People like the assault rifles, so we make sure we have characters who have that. There’s the guy with the minigun. If you can get into position, he can basically lay waste. It just depends on people’s play styles. We try to figure out which way to play that the best and cater to that.
GamesBeat: The graphics do look good, but did you cut any corners there to make it move so fast?
Alphonso: It’s really, really scalable. Competitive FPS players want framerate. You can dial it way back, because some people just aren’t happy unless they have something like 600 frames per second. I can’t tell the difference myself, but that’s definitely the case. Something we’d like to do is increase the banding even more. If you have a really good rig, you could do even more with the lighting to make it look better, but also have it perform well on the high settings.
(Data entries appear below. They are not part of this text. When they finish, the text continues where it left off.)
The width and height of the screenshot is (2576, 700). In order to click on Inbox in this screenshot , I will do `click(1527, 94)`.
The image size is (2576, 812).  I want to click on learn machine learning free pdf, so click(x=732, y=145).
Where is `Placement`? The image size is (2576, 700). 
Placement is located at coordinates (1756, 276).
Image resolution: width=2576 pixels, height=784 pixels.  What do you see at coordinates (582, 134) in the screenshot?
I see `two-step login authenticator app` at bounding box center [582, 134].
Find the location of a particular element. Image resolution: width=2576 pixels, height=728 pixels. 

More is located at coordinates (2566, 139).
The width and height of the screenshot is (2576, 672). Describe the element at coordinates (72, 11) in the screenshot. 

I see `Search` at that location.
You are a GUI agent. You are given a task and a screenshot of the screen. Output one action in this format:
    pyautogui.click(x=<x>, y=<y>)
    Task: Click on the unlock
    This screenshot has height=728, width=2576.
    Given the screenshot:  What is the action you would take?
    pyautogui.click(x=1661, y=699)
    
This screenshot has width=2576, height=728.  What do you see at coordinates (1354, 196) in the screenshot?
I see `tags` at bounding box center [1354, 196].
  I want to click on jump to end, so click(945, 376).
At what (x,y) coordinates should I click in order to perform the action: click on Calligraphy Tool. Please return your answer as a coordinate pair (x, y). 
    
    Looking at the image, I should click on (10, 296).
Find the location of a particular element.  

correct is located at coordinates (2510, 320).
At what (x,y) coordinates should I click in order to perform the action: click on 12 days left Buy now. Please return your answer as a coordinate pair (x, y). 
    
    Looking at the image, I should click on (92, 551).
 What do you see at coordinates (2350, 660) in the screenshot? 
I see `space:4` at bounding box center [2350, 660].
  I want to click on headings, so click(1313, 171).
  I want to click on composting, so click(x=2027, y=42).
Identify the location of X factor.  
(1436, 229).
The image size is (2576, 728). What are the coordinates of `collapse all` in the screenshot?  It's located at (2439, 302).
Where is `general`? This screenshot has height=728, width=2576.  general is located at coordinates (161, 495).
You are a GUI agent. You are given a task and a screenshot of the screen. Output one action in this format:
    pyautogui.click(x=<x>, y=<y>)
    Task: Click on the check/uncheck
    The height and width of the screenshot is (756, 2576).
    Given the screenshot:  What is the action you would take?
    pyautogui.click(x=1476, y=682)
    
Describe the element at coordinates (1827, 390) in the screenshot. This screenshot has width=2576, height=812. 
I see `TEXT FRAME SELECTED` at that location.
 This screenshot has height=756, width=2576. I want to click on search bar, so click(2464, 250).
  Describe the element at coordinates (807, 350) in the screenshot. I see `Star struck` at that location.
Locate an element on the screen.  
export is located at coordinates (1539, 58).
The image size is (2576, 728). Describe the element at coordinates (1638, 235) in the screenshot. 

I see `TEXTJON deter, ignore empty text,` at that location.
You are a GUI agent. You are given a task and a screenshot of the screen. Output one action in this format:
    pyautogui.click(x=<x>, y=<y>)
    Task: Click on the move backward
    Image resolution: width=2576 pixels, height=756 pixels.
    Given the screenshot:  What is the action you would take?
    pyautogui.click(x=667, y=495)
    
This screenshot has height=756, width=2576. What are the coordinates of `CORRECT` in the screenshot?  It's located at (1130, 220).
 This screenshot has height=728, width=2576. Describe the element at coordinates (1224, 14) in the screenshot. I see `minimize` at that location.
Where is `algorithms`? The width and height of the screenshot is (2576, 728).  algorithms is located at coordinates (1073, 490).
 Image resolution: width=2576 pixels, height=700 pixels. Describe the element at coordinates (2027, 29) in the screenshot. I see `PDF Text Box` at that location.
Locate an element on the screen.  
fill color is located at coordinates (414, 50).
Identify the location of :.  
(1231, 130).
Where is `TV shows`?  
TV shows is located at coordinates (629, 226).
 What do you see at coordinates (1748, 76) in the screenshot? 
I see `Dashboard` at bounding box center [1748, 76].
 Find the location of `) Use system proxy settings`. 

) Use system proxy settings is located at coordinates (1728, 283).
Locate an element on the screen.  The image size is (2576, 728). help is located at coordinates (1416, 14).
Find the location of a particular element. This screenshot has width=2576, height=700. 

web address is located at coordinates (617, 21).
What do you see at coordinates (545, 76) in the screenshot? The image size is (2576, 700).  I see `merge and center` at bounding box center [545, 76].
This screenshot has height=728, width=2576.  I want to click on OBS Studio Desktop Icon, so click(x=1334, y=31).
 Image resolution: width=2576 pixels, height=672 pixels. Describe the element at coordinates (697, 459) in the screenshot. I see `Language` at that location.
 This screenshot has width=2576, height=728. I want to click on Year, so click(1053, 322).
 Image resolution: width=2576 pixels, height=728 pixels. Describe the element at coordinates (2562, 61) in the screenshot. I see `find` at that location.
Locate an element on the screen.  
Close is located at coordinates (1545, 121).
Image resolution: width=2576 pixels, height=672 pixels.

GamesBeat: Some free-to-play shooters have done very well in Asia, like CrossFire. How do you get this kind of game to catch on more in the west, where Call of Duty is still the dominant game.
Alphonso: It’s an easy answer if our game does really well. But honestly, I’m not sure. I do think our game is a hybrid. It has a lot of the underlying structure from that kind of game, coming in part from working with Nexon and their expertise in the area, mixed with our western sensibilities and this different business model. I think we’re in a good spot, but ultimately the players will tell us. If there’s something working better or worse than something else, that’s what we’ll cater toward.
We know what we’re doing for the next couple of months. Beyond that, if people say otherwise, we have no problem with changing.
GamesBeat: Is there something obviously different about this, to you, compared to some of the earlier shooters like Combat Arms or CrossFire?
Alphonso: It’s very different. Our game is still very western in mentality. We play a lot of stuff like Hearthstone. You see the cards in there. That’s similar. I think we’re closer, really, to a western game than an Asian game. That’s where we’re coming from. We want to cater to that audience first and foremost.
GamesBeat: Does this require a huge development team, or a big post-launch team? Where was most of the team based?
Alphonso: In Bromley, South London. It’s a suburb. Hence setting the game in London. As far as team size, the team isn’t going to scale back. In fact we’re probably going to put more people on it. We want to be able to adjust to what the community wants. We have a huge day coming up, when it’s finally a permanent thing we need to support.
We’re taking it up and down. The team works in bursts. Right now, for instance, we don’t have a lot of environment artists on the project. The levels are pretty together. It’s mostly coders and designers, the people who can start making calls once it goes live. Then we’ll figure out what we need. If we want to make a lot of new maps, we’ll bring those artists back on.
GamesBeat: Was Nexon an easy choice for publishing?
Alphonso: I wasn’t involved with the choice, so I can only speak to how well I think it’s gone. But their expertise has been really good. Given that it’s Nexon America that we’re dealing with, they understand western games. It’s been a really good marriage.